Copy, from the entries below, each line where the word "icon" can be found.
-------- SUPPLIED DATA --------
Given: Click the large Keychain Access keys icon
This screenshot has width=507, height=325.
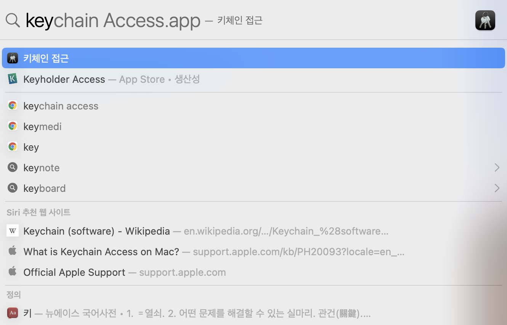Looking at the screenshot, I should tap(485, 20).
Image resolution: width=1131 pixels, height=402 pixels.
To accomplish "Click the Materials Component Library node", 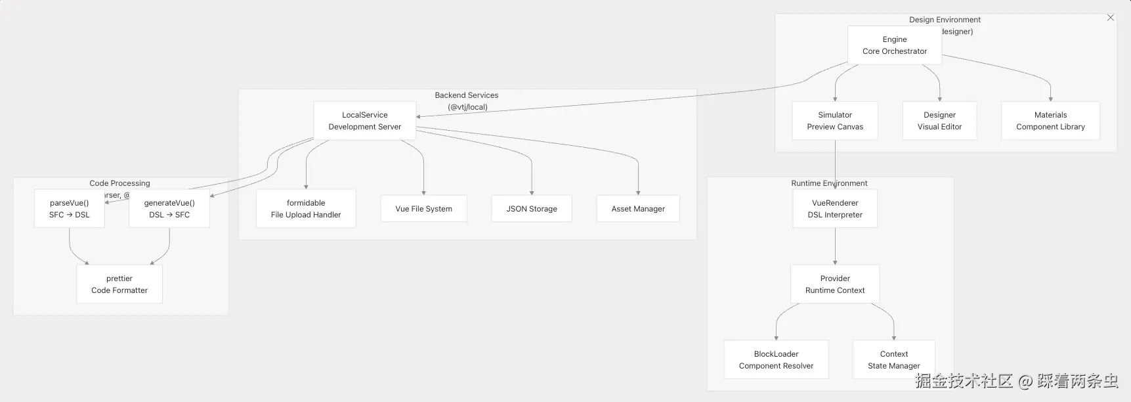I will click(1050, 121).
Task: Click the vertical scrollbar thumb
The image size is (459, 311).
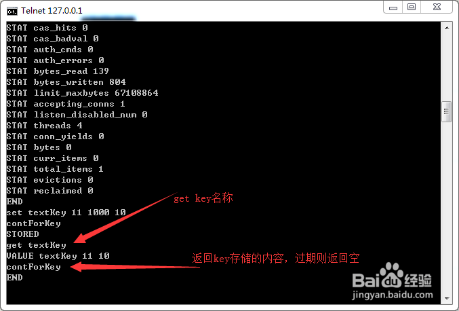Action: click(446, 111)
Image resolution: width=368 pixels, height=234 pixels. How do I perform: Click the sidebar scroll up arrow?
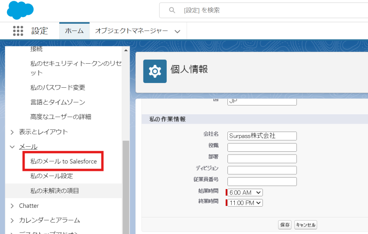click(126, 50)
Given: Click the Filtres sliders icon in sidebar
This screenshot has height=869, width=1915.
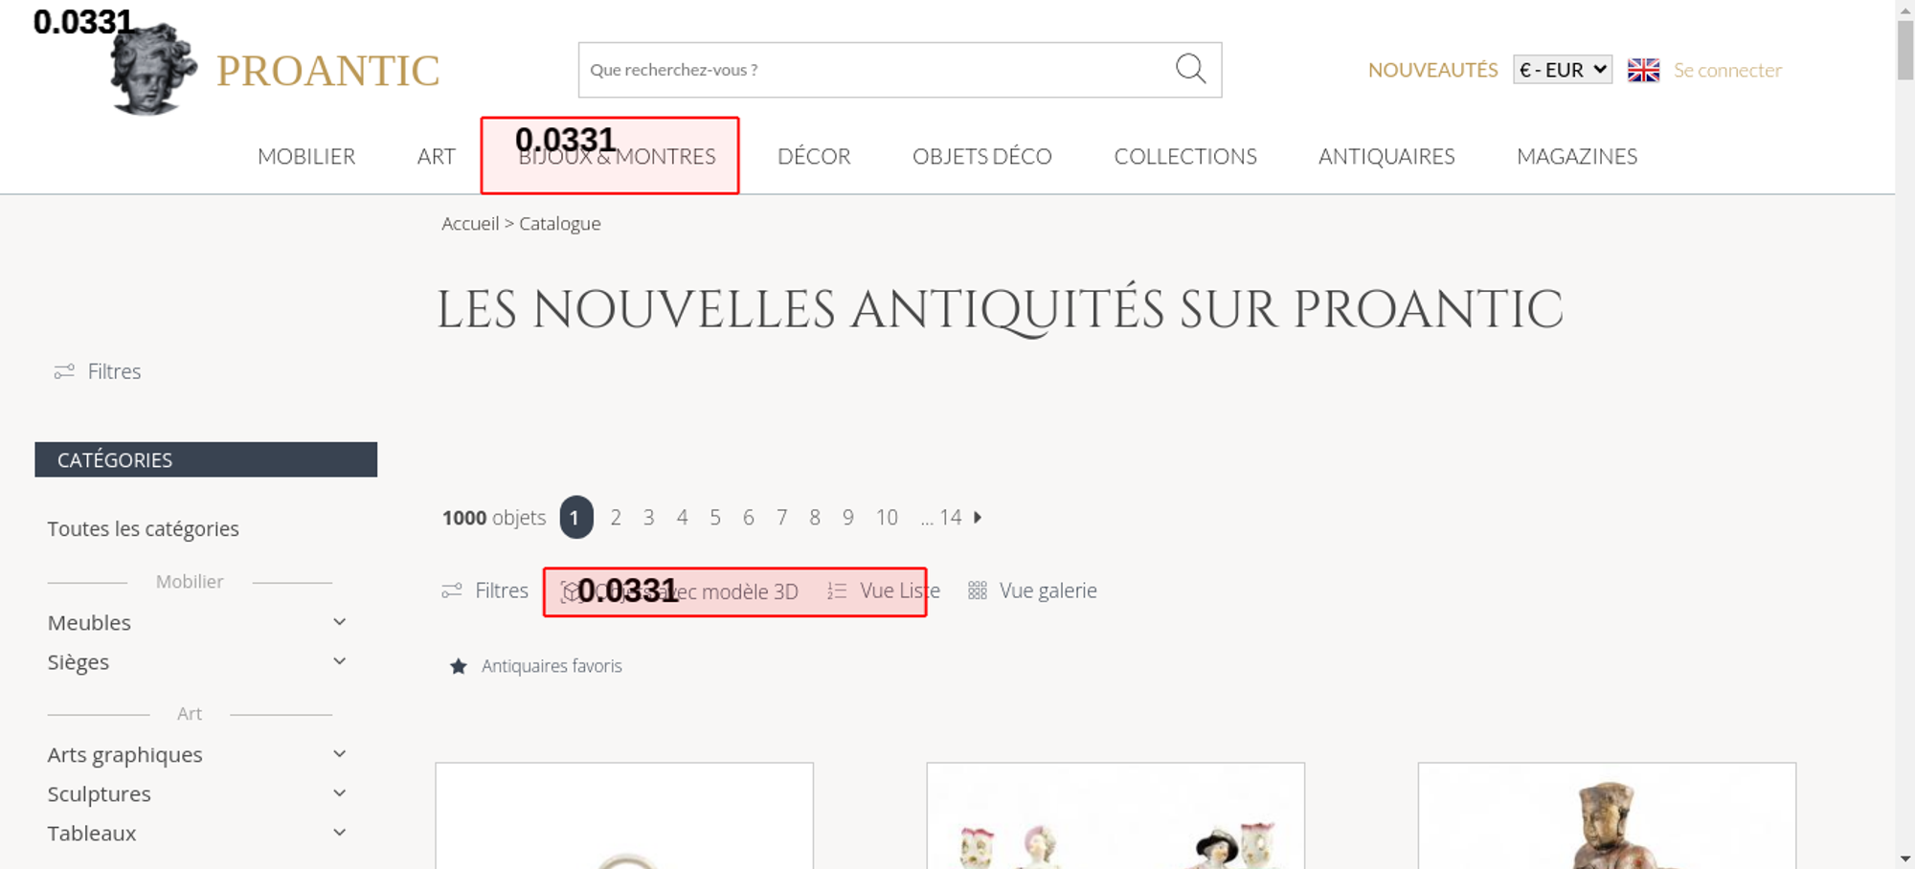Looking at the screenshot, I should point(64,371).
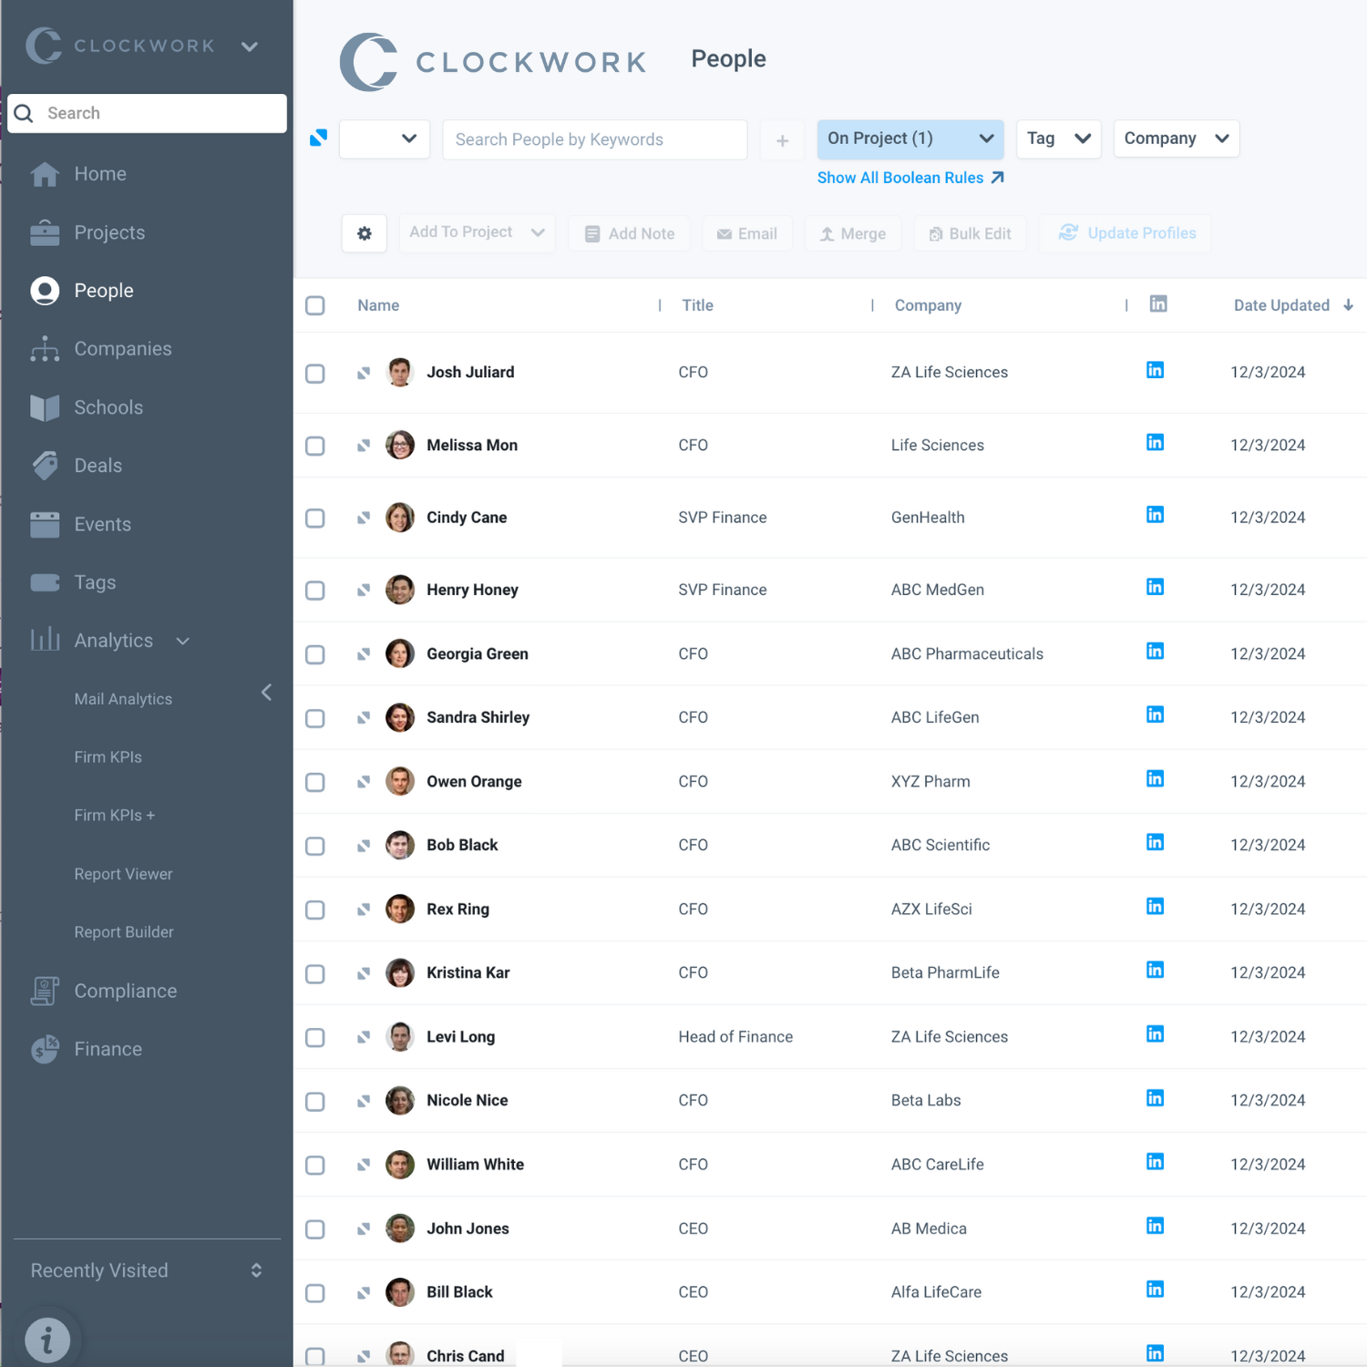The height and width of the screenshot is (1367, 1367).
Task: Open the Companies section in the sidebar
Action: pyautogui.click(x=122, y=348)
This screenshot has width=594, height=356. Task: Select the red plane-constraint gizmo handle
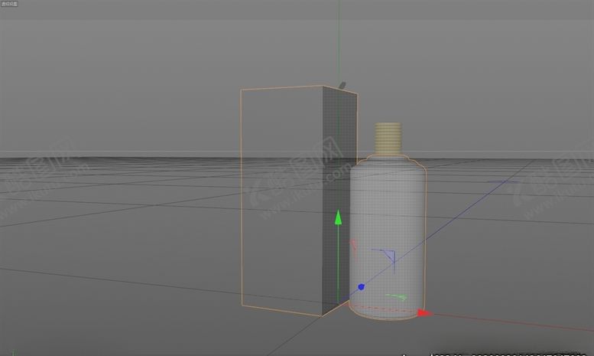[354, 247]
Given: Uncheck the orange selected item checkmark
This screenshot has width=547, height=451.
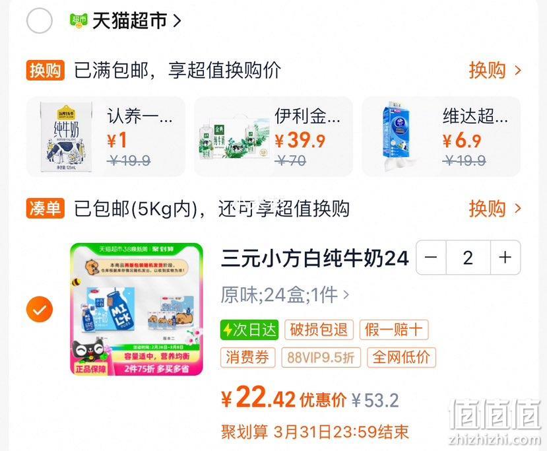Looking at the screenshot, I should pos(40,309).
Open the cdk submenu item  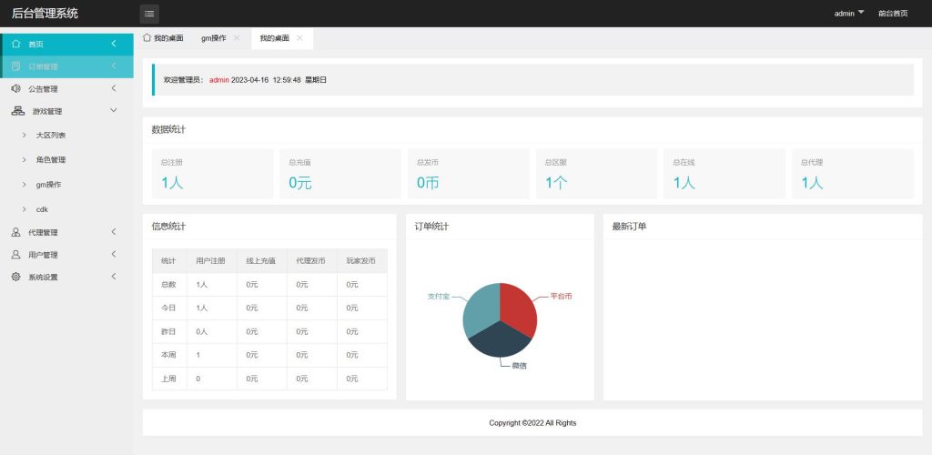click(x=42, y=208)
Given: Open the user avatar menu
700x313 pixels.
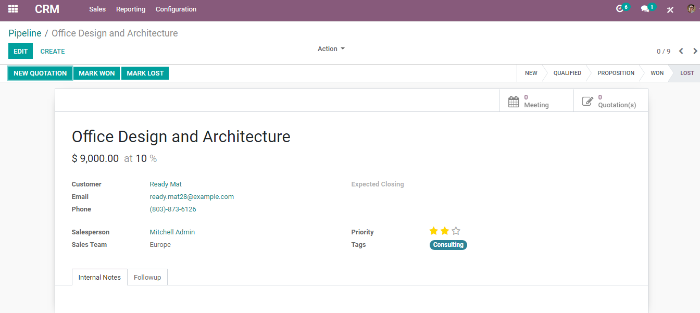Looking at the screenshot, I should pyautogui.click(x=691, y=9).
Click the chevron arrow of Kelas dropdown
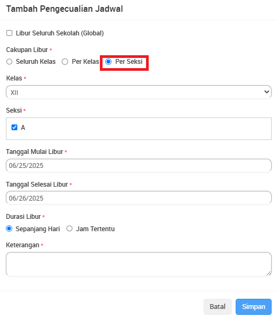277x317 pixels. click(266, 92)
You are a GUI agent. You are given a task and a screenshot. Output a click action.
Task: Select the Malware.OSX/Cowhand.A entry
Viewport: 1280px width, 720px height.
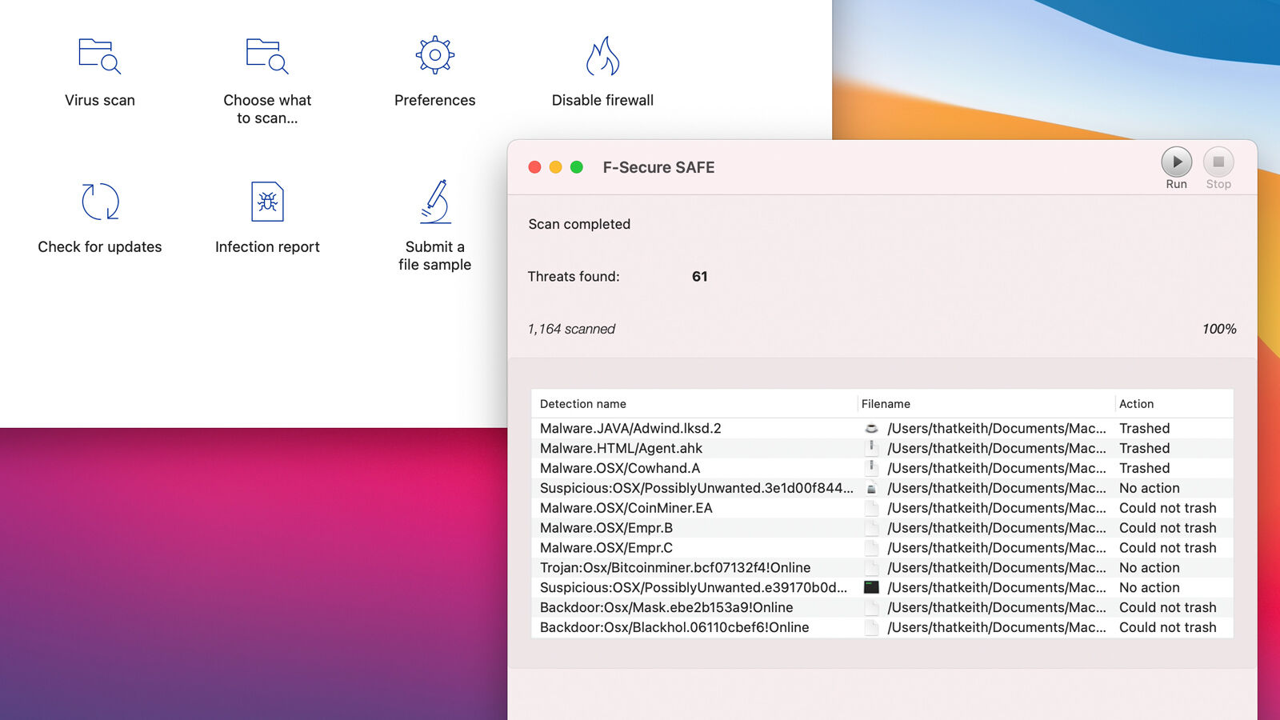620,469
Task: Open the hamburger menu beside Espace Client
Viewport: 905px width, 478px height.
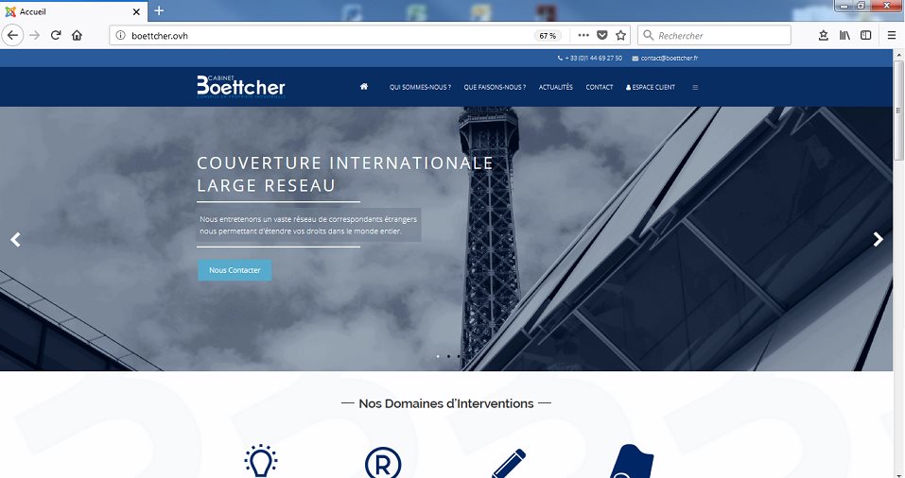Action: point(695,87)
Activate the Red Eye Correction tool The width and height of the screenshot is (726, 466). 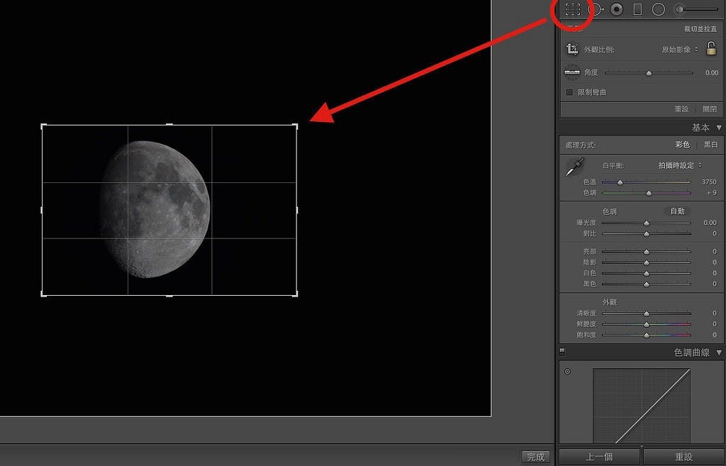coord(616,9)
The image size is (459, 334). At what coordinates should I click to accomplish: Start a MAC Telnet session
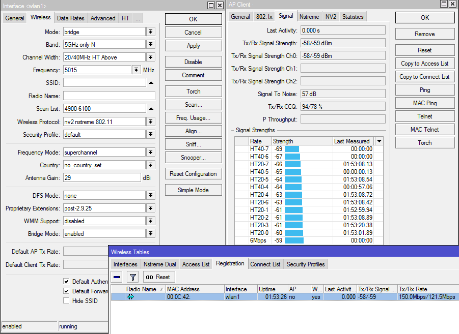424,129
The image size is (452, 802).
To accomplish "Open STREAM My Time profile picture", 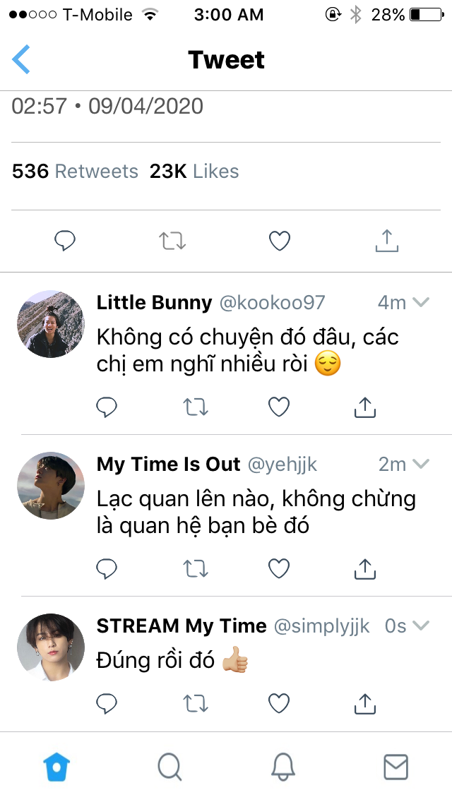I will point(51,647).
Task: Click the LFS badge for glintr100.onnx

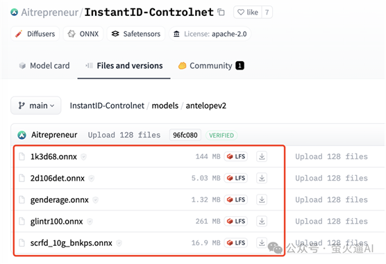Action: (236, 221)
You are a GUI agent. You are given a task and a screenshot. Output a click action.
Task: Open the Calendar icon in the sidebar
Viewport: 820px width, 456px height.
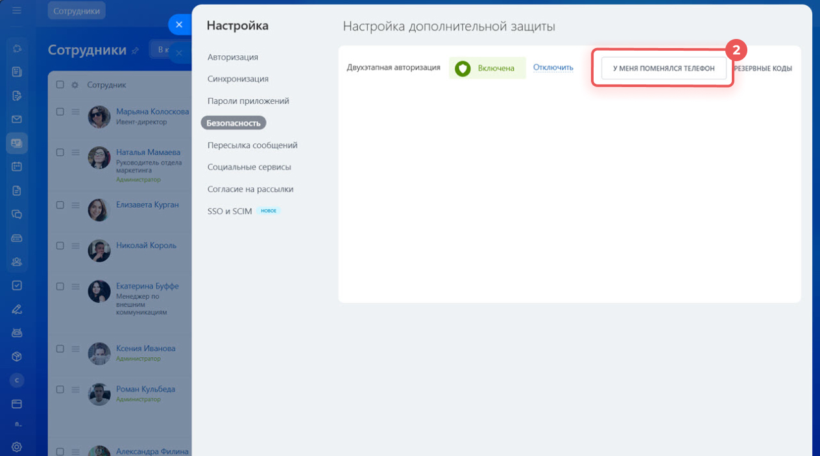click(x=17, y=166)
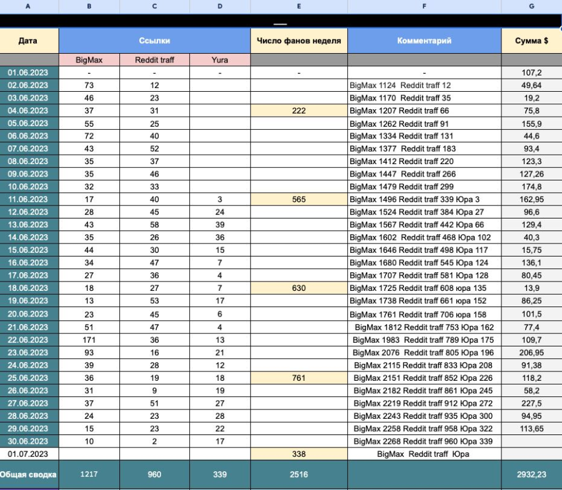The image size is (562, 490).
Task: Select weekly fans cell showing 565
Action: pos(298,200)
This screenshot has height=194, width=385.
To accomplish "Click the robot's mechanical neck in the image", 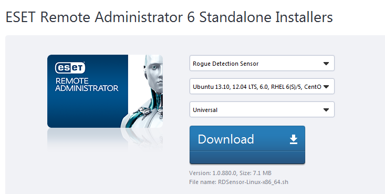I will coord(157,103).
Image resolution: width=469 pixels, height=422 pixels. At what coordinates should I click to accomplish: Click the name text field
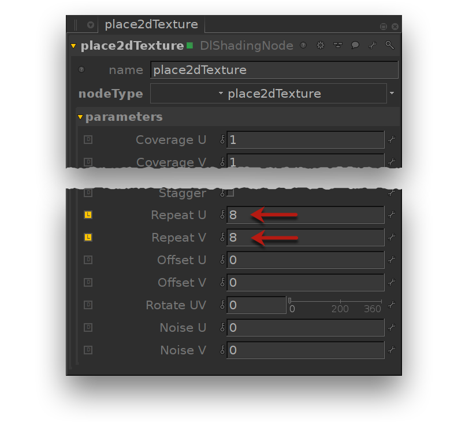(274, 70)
--------
EXERCISE SOLUTION
Given: Click the large Keychain Access keys icon
Given: Click the Filtres sliders icon in sidebar
Task: Open the Calendar icon in the sidebar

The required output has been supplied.